Question

Nanopore long-read sequencing doubts and problems

0

Entering edit mode

5 weeks ago

ferran.llobet ▴ 10

Hi everyone,

I have just started the bioinformatic analysis of my first ever ONT long-read sample and I'm quite lost, so I have several questions.

Sequencing output

To put you in context, we're interested in the sequence but also in methylation detection. Basecalling was done by the sequencing department (model dna_r10.4.1_e8.2_400bps_sup@v4.3). I recieved two type of files:

BAM files
FASTQ files

Here comes question #1. The FASTQ is the read sequence and the BAM is the position of modified bases taking the sequencing reads as the reference sequence, right? So, for now, to only map the reads to the reference genome, I can ignore ghe BAMs, right?

Sequencing QC

To my understanding, N50, Gb output and base quality are the most important parameters. For this QC I used NanoPlot which I read is the standard and serves as an anologous to FastQC. I am content enough with the seuencing output.

Mapping

Then, I ran the mapping against the reference genome using minimap2.

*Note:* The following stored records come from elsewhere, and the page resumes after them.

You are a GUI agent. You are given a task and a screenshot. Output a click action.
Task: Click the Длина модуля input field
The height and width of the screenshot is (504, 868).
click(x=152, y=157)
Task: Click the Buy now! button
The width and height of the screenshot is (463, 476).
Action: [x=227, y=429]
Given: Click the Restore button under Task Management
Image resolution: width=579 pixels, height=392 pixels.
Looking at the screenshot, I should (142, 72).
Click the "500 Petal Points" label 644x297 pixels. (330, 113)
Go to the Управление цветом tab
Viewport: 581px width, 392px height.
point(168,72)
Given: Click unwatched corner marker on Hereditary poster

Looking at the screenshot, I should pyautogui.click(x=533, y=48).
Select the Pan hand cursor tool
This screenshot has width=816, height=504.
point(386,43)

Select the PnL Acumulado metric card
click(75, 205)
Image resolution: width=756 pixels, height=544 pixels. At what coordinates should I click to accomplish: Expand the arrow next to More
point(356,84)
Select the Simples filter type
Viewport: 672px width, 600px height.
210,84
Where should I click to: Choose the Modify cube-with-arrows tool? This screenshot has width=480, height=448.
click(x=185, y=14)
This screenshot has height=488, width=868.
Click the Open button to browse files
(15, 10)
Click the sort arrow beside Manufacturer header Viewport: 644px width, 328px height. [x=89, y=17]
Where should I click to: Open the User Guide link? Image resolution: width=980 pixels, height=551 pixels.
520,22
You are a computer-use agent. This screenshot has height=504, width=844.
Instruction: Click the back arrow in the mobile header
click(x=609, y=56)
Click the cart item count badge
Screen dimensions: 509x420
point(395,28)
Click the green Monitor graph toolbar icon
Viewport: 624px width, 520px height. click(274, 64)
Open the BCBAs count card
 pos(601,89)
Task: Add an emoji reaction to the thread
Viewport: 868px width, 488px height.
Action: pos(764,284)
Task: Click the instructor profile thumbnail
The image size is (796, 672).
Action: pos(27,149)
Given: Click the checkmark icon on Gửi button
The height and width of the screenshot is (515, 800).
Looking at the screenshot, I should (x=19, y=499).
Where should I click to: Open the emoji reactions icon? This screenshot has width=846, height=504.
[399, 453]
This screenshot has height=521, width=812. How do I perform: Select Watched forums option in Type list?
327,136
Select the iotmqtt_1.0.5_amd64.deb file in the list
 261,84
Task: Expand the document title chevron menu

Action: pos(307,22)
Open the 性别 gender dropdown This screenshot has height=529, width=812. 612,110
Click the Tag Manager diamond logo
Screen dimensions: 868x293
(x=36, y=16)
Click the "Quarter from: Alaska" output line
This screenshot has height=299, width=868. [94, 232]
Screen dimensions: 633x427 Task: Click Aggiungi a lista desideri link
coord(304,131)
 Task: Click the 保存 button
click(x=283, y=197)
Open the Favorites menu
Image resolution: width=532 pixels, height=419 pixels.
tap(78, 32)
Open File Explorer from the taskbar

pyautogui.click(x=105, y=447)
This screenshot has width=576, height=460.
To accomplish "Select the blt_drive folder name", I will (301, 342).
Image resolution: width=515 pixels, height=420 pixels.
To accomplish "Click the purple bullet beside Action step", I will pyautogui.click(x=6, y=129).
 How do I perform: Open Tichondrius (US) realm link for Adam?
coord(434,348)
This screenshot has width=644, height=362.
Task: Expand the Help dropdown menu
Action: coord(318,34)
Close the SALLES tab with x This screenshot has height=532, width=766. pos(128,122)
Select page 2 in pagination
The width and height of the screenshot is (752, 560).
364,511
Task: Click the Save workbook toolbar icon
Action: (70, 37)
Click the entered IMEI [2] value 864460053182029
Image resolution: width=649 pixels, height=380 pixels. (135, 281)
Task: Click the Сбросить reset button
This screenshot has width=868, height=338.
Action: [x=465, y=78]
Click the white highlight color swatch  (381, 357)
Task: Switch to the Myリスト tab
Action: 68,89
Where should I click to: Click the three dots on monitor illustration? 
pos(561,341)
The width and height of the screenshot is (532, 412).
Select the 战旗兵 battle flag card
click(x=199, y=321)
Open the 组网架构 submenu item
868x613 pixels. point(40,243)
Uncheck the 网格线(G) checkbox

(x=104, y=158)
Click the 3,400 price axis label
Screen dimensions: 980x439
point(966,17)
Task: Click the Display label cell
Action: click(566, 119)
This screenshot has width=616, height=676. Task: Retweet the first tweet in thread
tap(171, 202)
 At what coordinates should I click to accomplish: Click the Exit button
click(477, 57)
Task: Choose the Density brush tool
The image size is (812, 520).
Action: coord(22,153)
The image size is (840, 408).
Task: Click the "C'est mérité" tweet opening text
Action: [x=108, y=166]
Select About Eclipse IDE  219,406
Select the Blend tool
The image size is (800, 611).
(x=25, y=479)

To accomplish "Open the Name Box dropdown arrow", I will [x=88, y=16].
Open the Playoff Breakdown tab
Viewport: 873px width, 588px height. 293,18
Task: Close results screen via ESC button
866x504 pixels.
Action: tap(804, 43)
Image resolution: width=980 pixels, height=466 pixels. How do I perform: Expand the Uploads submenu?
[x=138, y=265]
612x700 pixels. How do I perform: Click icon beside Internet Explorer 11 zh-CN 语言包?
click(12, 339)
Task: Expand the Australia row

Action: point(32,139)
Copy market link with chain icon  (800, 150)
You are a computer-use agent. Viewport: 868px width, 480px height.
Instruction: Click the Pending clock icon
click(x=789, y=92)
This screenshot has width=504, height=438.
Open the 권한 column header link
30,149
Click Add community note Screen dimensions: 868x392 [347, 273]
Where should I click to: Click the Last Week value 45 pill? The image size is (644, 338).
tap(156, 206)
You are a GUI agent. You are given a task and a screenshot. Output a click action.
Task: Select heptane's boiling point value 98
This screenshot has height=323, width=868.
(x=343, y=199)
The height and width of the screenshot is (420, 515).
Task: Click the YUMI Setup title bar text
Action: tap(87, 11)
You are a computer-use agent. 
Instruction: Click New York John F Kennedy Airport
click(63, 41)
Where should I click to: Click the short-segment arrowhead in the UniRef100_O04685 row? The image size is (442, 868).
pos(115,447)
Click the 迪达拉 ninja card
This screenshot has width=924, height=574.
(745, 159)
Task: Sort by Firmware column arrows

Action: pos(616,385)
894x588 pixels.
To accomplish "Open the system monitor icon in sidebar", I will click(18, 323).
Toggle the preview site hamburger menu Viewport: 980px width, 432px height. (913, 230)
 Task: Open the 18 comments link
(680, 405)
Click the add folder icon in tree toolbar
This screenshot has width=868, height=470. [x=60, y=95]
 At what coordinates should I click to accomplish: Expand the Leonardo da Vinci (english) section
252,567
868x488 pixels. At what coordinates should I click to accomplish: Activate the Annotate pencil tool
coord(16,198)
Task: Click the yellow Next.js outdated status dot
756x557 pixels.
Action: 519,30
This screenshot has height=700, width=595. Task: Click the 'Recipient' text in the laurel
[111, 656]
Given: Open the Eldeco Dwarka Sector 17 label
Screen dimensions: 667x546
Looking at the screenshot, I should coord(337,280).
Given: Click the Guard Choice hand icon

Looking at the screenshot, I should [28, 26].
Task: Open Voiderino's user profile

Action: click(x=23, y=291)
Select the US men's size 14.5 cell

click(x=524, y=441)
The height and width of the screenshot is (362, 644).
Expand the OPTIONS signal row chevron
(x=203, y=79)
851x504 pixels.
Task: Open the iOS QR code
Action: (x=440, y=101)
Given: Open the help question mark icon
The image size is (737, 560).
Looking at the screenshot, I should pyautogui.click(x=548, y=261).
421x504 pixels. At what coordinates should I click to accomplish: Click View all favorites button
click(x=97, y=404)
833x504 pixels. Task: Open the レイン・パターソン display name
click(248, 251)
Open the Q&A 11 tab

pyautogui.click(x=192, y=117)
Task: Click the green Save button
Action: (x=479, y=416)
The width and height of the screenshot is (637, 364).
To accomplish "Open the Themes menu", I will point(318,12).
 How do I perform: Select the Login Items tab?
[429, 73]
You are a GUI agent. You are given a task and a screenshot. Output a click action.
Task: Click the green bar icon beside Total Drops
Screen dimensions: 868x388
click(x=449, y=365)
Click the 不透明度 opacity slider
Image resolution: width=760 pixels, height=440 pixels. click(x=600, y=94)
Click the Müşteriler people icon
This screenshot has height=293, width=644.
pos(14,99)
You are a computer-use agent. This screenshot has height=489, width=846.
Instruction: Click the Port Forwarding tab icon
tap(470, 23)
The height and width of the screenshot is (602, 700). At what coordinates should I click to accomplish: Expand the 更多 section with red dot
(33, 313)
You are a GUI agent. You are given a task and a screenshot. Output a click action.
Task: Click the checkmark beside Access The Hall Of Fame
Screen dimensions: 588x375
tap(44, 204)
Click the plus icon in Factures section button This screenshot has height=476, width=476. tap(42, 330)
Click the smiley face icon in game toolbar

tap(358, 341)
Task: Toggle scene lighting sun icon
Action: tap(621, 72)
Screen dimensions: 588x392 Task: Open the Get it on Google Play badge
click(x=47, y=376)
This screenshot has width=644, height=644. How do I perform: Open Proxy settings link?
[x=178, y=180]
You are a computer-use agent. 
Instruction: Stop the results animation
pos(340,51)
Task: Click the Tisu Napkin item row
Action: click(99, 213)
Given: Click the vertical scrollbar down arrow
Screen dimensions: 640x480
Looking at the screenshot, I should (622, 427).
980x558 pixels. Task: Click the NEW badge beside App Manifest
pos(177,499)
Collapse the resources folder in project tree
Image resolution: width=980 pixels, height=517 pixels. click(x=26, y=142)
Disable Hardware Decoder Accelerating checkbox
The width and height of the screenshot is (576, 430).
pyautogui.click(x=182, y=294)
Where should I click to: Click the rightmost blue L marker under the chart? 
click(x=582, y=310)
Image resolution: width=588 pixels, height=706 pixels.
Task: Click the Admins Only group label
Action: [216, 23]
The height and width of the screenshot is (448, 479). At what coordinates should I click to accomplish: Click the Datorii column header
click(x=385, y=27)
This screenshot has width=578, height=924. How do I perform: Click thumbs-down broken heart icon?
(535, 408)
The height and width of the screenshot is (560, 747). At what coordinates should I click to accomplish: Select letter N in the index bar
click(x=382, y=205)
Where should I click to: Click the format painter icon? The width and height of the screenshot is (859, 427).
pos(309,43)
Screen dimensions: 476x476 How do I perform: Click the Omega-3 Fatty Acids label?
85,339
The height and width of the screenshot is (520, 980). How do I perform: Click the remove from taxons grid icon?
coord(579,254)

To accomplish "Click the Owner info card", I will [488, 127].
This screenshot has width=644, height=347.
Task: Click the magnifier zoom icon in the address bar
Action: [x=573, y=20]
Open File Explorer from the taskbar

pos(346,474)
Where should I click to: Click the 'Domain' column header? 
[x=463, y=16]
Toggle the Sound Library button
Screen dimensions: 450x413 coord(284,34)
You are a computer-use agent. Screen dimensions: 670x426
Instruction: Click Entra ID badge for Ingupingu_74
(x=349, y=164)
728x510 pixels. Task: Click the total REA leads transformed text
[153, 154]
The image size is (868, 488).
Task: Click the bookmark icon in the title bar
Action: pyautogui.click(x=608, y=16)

There I encountered my first problem, when I use the -c/-a options (which do base-level mapping) I get NO mapping reads. Otherwise, running minimap2 with the deafult approximate mapping (no -c/-a options) I do get many records in the PAF file, but I don't know if I can trust them.

Mapping QC

Here I couldn't find any guides/pipelines/tools to do the QC of the mapping job. So my quesiton #2 is: what about mapping/alignment quality?

I could find the dotplot appears to be a commonly used way to check how much the query (our sequencing reads) matches the reference (reference genome). I undesrstood that good quality would mean a mostly diagonal line, I don't know if this is correct. Then, when I plot my data I can only see vertical lines

paf <- read.table("file.paf", fill = TRUE,
                        col.names = paste0("V",seq_len(max(count.fields("file.paf", sep = "\t")))))
ggplot(data = paf) +
  geom_segment(aes(x = V8, xend = V9, y = V3, yend = V4))

Dotplot of my sample

I also used the pafr R package and got no dotplot. When I checked the chromosome-level coverage of the genome it was OK, all the chromsomes were covered.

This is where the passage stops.